[SERIOUS] If sexual interaction with minors become accepted/legal, would the rates of child abuse and long-term victims go down?

When I was 10, my mom's friend was babysitting me and my brother. In the middle of the night, I was woken up by a man - the babysitter's son - carrying me to his room. I spent the next several hours crying and praying to any and every god that would listen to please, please make it end. I would give anything if only they would let it end. The levels of fear I experienced were enough to make my chest hurt. The level of pain I experienced was enough to make me unable to explore my own area for the next decade. It wasn't violent per se. He never hit me. I froze and I cried and what happened, happened.

At some point, his mom woke up and noticed I wasn't in my bed. She found us, carried me out of the room and asked me what happened. I told her. She said okay, told me to go back to bed and get some more sleep, and that was that. She didn't act like what had happened was terrible. She acted like it was no big deal. She never told anyone.

I stopped eating regularly. I stopped hanging out with my friends. I stopped taking care of myself and barely left my room. I started experiencing panic attacks, especially if I encountered a large man. I developed an intense fear of the dark. I couldn't eat Wendy's anymore because while it was happening, through his window I could see the Wendy's sign lit up. I stared at it for hours that night while the most traumatizing thing I had experienced up to that point in my life unfolded. I fell into a depression that, over 20 years later I still haven't come out of.

I didn't tell anyone else until 3 years later, when my mom found out I was becoming intimate with a guy. We were fighting about it and she asked if I'd ever had sex before and I screamed yes and told her about that night. It was not until she stopped, completely, burst into tears and wrapped me into the most protective hug I'd ever felt that I realized that I wasn't the only person in the world that thought it was wrong that that had happened. And I hated the attention that followed. I hated the sympathy and the pity. The therapists and the police and every adult in my life suddenly trying to convince me that it wasn't my fault, that I'd been victimized.

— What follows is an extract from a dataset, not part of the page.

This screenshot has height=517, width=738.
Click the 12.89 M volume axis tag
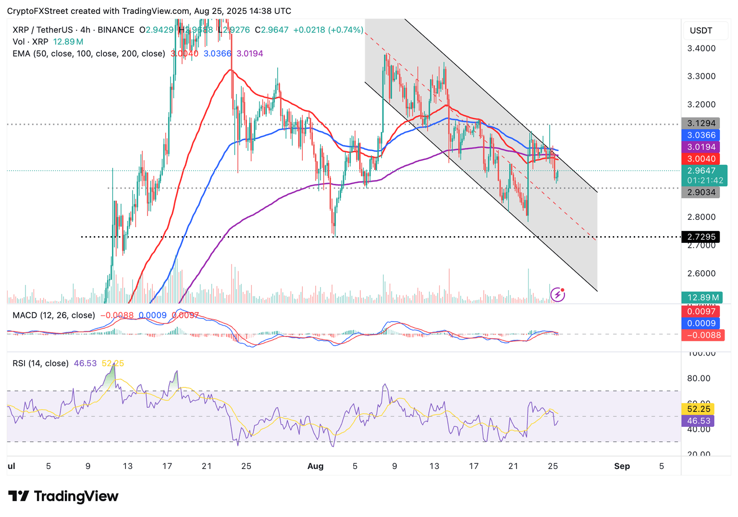(x=702, y=298)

A few months later I attempted suicide. Many years later, now, I'm STILL fighting the belief that sex is purely for the man's pleasure, that men generally see women as no more than an object with a few holes they can stick their dick into any time they want. None of that came from society. It all came from what happened that night, and my own thoughts and feelings about it.

Our children must be protected. An adult having sex with a minor is soul destroying. Whether society thinks so or not.